Brief: Could you set down the full listing, unchanged?

Source records:
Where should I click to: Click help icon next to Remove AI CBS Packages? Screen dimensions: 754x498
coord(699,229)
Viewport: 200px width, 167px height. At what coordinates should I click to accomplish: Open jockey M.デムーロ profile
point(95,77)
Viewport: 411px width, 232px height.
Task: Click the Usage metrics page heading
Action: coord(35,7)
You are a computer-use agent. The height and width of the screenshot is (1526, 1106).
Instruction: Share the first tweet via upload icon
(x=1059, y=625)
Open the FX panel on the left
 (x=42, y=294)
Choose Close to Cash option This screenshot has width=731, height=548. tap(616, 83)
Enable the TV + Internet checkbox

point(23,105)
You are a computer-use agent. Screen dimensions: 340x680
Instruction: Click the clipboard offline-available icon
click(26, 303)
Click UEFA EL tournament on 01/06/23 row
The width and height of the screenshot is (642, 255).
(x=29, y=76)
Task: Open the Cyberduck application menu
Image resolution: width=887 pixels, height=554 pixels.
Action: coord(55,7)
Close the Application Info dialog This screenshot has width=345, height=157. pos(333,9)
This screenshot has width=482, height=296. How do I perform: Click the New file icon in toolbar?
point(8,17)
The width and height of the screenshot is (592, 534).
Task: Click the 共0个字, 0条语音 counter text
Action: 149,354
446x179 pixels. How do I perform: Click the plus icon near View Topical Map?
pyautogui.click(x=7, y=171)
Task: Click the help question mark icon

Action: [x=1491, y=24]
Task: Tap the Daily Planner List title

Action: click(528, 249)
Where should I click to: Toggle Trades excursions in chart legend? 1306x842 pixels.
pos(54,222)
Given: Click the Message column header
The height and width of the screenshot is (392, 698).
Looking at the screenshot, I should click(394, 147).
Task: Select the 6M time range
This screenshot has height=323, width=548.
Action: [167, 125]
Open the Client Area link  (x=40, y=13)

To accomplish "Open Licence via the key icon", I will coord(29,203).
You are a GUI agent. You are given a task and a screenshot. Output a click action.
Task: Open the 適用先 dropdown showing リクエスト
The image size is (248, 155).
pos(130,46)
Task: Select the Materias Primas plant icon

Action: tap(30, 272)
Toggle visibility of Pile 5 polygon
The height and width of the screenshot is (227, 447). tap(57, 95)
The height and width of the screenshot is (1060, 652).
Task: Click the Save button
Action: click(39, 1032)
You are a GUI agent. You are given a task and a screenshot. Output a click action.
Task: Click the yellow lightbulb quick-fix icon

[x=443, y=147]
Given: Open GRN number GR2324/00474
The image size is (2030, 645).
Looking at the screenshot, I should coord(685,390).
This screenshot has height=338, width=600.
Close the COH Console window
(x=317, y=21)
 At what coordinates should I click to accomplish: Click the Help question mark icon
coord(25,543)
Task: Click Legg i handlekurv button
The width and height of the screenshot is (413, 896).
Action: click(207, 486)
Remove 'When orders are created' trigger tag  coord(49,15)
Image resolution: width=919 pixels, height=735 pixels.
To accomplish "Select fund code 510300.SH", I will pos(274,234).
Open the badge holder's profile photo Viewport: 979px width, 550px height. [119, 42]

Task answer:
Where should I click to: Click help icon next to Remove AI CBS Packages? Screen dimensions: 754x498
coord(699,229)
Viewport: 200px width, 167px height. At what coordinates should I click to accomplish: Open jockey M.デムーロ profile
point(95,77)
Viewport: 411px width, 232px height.
Task: Click the Usage metrics page heading
Action: coord(35,7)
You are a computer-use agent. The height and width of the screenshot is (1526, 1106).
Instruction: Share the first tweet via upload icon
(x=1059, y=625)
Open the FX panel on the left
 (x=42, y=294)
Choose Close to Cash option This screenshot has width=731, height=548. tap(616, 83)
Enable the TV + Internet checkbox

point(23,105)
You are a computer-use agent. Screen dimensions: 340x680
Instruction: Click the clipboard offline-available icon
click(26, 303)
Click UEFA EL tournament on 01/06/23 row
The width and height of the screenshot is (642, 255).
(x=29, y=76)
Task: Open the Cyberduck application menu
Image resolution: width=887 pixels, height=554 pixels.
Action: coord(55,7)
Close the Application Info dialog This screenshot has width=345, height=157. pos(333,9)
This screenshot has width=482, height=296. How do I perform: Click the New file icon in toolbar?
point(8,17)
The width and height of the screenshot is (592, 534).
Task: Click the 共0个字, 0条语音 counter text
Action: 149,354
446x179 pixels. How do I perform: Click the plus icon near View Topical Map?
pyautogui.click(x=7, y=171)
Task: Click the help question mark icon

Action: [x=1491, y=24]
Task: Tap the Daily Planner List title

Action: click(528, 249)
Where should I click to: Toggle Trades excursions in chart legend? 1306x842 pixels.
pos(54,222)
Given: Click the Message column header
The height and width of the screenshot is (392, 698).
Looking at the screenshot, I should click(394, 147).
Task: Select the 6M time range
This screenshot has height=323, width=548.
Action: [167, 125]
Open the Client Area link  (x=40, y=13)

To accomplish "Open Licence via the key icon", I will coord(29,203).
You are a GUI agent. You are given a task and a screenshot. Output a click action.
Task: Open the 適用先 dropdown showing リクエスト
The image size is (248, 155).
pos(130,46)
Task: Select the Materias Primas plant icon

Action: tap(30, 272)
Toggle visibility of Pile 5 polygon
The height and width of the screenshot is (227, 447). tap(57, 95)
The height and width of the screenshot is (1060, 652).
Task: Click the Save button
Action: click(39, 1032)
You are a GUI agent. You are given a task and a screenshot. Output a click action.
Task: Click the yellow lightbulb quick-fix icon

[x=443, y=147]
Given: Open GRN number GR2324/00474
The image size is (2030, 645).
Looking at the screenshot, I should coord(685,390).
This screenshot has height=338, width=600.
Close the COH Console window
(x=317, y=21)
 At what coordinates should I click to accomplish: Click the Help question mark icon
coord(25,543)
Task: Click Legg i handlekurv button
The width and height of the screenshot is (413, 896).
Action: click(207, 486)
Remove 'When orders are created' trigger tag  coord(49,15)
Image resolution: width=919 pixels, height=735 pixels.
To accomplish "Select fund code 510300.SH", I will pos(274,234).
Open the badge holder's profile photo Viewport: 979px width, 550px height. [119, 42]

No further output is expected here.